> _The data_
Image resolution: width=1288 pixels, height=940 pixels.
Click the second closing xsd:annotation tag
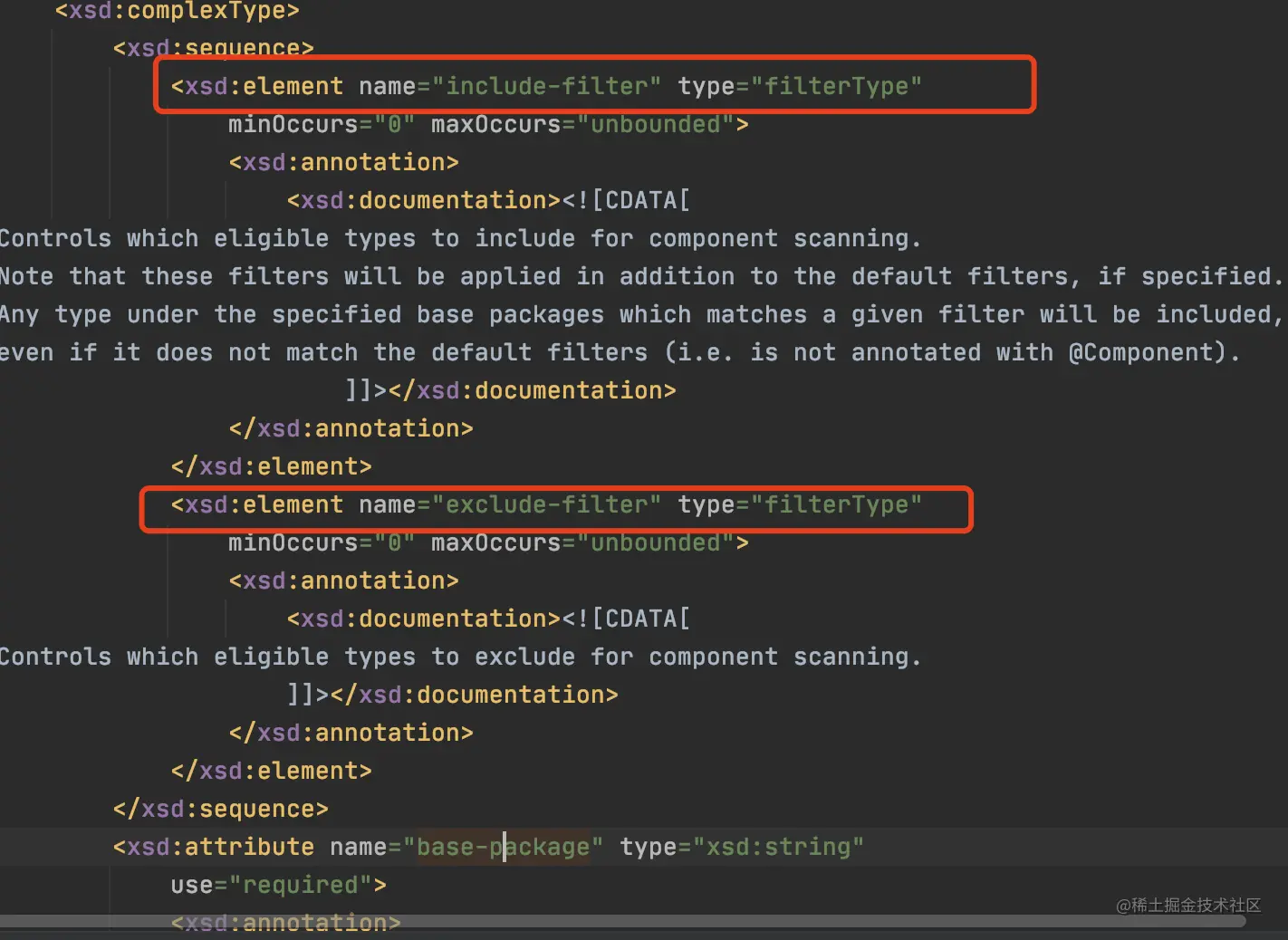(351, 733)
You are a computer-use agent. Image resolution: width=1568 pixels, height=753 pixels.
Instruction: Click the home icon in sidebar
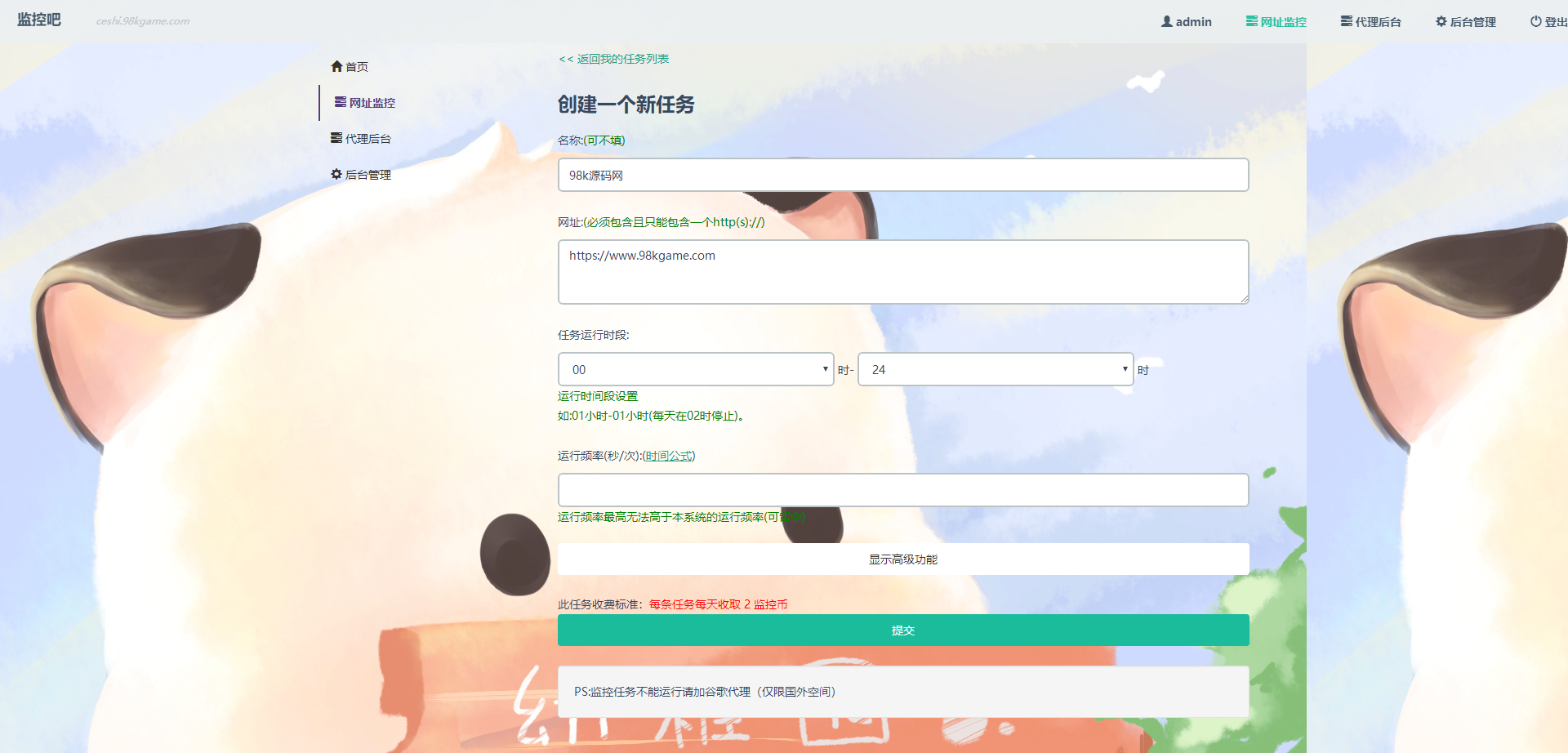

> _What to produce_
Write out the data again word for word, minus any images.

> _Your response_
Image resolution: width=1288 pixels, height=940 pixels.
Click the second closing xsd:annotation tag
(351, 733)
You are a computer-use agent. Image resolution: width=1568 pixels, height=753 pixels.
Instruction: Click the home icon in sidebar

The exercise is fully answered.